If you want to mimic the behaviour of rcorr, in which you get p-values for all the pairs of columns in a matrix, you can use combn and apply do something like this:

get_corr_p <- function(x) {
  # the x argument is a vector of length two with the variable names
  cor.test(get(x[1]), get(x[2]))$p.value
}
apply(combn(c("A", "B", "C"), 2), 2, get_corr_p)

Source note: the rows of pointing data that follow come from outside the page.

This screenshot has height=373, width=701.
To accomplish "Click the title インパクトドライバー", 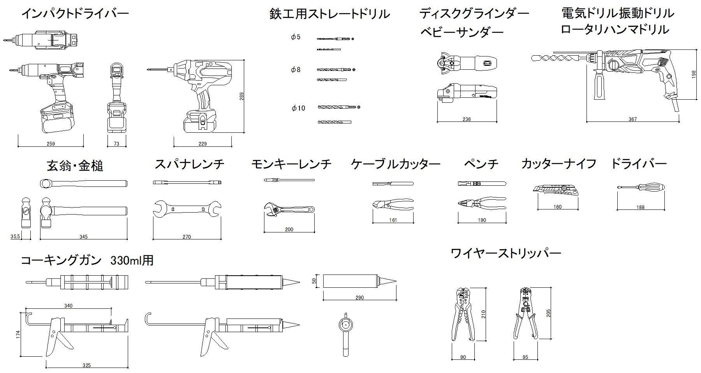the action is (75, 14).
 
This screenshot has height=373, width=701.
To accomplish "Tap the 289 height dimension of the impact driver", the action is (242, 96).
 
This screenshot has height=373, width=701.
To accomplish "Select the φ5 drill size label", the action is (296, 37).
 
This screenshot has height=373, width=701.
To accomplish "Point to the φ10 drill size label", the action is (298, 108).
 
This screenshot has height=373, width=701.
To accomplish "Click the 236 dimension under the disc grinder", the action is (467, 119).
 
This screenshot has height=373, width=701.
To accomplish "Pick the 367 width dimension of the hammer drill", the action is (632, 119).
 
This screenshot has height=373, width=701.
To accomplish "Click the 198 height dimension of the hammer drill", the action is (694, 74).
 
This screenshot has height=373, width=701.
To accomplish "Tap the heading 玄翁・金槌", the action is (75, 166).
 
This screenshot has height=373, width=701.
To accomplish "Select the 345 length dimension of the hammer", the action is (83, 237).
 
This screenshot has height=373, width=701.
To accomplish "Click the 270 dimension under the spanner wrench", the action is (187, 237).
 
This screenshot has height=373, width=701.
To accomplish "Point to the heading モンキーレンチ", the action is (291, 164).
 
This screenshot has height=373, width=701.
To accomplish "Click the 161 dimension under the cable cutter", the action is (393, 220).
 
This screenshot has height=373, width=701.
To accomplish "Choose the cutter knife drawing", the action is (556, 190).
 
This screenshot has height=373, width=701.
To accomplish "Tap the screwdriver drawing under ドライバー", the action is (641, 187).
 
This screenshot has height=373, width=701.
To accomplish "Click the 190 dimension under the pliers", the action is (482, 220).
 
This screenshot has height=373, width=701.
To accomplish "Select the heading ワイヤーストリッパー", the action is (506, 253).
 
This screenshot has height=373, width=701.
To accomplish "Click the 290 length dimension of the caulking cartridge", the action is (359, 297).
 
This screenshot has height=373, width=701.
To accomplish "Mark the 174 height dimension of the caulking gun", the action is (18, 334).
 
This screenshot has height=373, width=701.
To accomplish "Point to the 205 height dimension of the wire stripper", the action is (548, 313).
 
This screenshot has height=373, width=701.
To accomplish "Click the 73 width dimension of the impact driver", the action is (116, 144).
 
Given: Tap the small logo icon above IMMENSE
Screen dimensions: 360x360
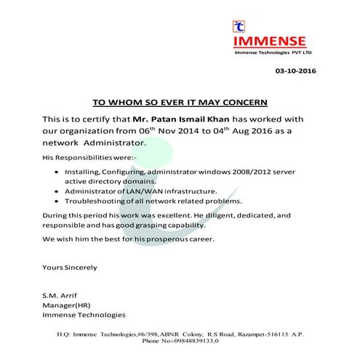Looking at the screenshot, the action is click(239, 26).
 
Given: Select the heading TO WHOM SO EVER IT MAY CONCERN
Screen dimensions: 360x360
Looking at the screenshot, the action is click(180, 100).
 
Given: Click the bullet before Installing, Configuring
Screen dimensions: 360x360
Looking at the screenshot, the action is click(57, 172).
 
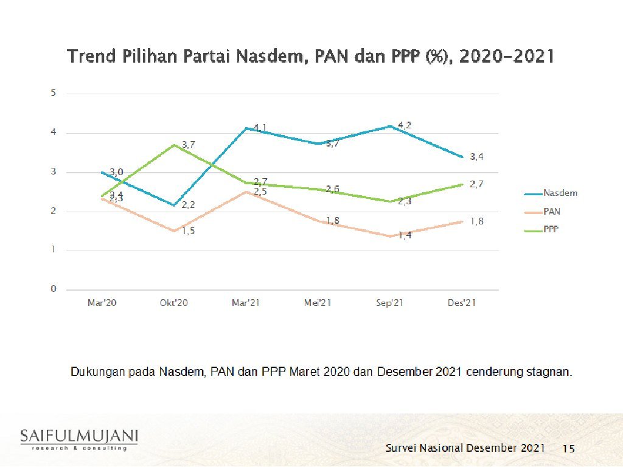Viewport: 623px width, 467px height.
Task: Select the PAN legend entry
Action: (551, 212)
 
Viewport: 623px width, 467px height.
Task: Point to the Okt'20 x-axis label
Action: (173, 303)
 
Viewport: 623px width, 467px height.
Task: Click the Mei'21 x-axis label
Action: (318, 303)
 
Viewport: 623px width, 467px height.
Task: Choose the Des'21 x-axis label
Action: (461, 303)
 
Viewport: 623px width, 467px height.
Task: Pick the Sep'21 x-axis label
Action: (389, 303)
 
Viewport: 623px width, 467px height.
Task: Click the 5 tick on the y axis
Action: (54, 93)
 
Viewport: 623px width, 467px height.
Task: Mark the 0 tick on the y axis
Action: (54, 289)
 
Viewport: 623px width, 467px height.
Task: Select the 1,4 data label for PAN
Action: (405, 235)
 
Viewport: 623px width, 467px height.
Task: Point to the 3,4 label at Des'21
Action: (476, 157)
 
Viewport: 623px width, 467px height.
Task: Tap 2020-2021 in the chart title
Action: (506, 57)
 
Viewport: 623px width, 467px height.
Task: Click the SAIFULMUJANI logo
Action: (79, 439)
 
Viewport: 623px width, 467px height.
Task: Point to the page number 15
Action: (568, 449)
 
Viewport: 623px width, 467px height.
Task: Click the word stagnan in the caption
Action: (550, 372)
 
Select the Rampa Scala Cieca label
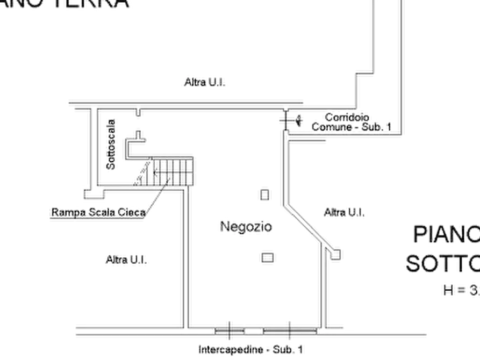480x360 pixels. coord(97,213)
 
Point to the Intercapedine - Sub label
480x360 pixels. coord(250,349)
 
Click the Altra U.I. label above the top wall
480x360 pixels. coord(206,83)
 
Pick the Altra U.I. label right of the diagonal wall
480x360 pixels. coord(345,213)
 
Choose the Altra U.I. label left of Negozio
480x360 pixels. coord(126,260)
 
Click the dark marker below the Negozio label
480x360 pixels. coord(267,257)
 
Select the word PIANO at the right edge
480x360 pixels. coord(446,235)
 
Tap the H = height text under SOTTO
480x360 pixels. coord(460,291)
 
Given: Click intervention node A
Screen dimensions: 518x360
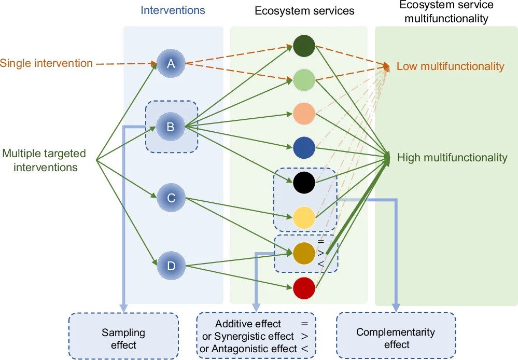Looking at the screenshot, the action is pyautogui.click(x=171, y=63).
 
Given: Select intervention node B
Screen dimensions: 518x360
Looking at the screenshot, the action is pyautogui.click(x=171, y=127).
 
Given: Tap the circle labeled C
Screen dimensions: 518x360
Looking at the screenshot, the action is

But as has been noted by @Roland, ranking p-values does not make sense. Conceptually, you use p-values to check if the risk of erroneously rejecting a hypothesis (a correlation coefficient equal to 0, in this case). Usually, a threshold for this risk is set at 5%, so if p<0.05 then the risk of saying "there is a correlation" and that not being true is low enough, and we can make that statement. There is no such thing as "more significant", either the difference is significant or it isn't (given the threshold you selected). It is a yes/no thing, so it makes no sense to rank p-values.